I felt a little bit of a relief walking out of the doctor’s office that day… but I still wondered, what if he is on the spectrum? The whole outlook was to hurry up, wait, and observe. J had just turned 2 when we met his specialty pediatrician.
As weeks, months, and years passed, J started to exhibit more symptoms. They started to take more action when I pushed for answers. Another appointment was made with his specialty pediatrician after talking to his regular pediatrician. A few terms were being thrown around at that time; selective mustism, social anxiety disorder, autism.
When the specialty pediatrician saw him again, he was still on the fence about an autism diagnoses. It wasn’t until we met with a clinical psychologist (another doc with a long wait list) that we got the answers we had been looking for, after 2.5 years.
My son was on the autism spectrum. When his psychologist started picking apart the 15 page diagnoses, I felt overwhelmed. I had thought that before that moment, if it was autism…. it wasn’t going to be severe. But it was a lot worse than what I had ever thought. My son did not fit into this mold. According to the diagnoses, he needed a lot of help. Help that required a certain type of degree.
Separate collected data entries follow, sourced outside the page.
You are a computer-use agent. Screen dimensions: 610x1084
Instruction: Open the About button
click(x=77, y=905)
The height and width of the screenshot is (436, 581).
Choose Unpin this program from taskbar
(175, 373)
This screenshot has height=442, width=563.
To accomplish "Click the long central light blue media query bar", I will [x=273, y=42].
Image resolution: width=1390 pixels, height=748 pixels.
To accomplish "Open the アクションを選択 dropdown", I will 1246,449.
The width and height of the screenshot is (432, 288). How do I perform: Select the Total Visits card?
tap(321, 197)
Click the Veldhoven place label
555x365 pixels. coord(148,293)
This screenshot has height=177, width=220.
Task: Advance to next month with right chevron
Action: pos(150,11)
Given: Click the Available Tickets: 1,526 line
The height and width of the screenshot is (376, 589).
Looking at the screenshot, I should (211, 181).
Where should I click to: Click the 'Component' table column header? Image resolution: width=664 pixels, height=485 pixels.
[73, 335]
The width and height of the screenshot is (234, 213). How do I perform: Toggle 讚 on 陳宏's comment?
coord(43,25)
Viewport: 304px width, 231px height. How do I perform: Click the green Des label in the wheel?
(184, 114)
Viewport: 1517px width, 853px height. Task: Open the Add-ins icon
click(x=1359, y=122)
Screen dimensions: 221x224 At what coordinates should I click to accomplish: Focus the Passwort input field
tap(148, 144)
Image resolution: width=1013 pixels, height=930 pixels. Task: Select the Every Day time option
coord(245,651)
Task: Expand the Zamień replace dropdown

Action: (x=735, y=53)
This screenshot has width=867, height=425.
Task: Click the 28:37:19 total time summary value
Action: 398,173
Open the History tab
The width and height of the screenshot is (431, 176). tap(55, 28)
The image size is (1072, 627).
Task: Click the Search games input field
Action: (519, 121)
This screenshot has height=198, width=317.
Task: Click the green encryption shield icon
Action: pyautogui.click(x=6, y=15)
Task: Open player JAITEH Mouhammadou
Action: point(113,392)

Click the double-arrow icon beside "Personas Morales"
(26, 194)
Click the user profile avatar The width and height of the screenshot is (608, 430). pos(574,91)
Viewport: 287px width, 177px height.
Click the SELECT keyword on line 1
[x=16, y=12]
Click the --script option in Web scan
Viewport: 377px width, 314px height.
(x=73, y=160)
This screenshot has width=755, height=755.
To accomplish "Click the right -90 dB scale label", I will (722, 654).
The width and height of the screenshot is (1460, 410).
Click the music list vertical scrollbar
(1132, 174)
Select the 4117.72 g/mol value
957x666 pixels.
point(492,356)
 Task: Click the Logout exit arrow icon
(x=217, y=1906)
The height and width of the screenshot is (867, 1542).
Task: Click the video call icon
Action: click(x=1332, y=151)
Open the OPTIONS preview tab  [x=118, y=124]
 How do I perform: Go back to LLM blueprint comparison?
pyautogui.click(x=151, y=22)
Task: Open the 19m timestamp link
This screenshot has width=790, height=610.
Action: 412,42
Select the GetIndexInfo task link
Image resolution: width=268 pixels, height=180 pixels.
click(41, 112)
The pyschologist took her time to explain everything to us. It took a few hours to get through all of it. At the end of the appointment I had a huge stack of papers with directions on how to apply for services, a list of books to read, and paragraph after paragraph about how to handle his diagnosis. From talking to neighbors to telling family members. There was a bit about providers that were available for services, and a pamphlet about a preschool program in our area.
After 2.5 years of wondering… here we were. My papers, a diagnosis, and no village. I needed to crumble before I could build. I’m doing that now. The world keeps spinning when diagnosis are given. I just wish it would stand still for a moment so I can catch my breath. Even though I saw this coming…. the reality of it all has yet to set in.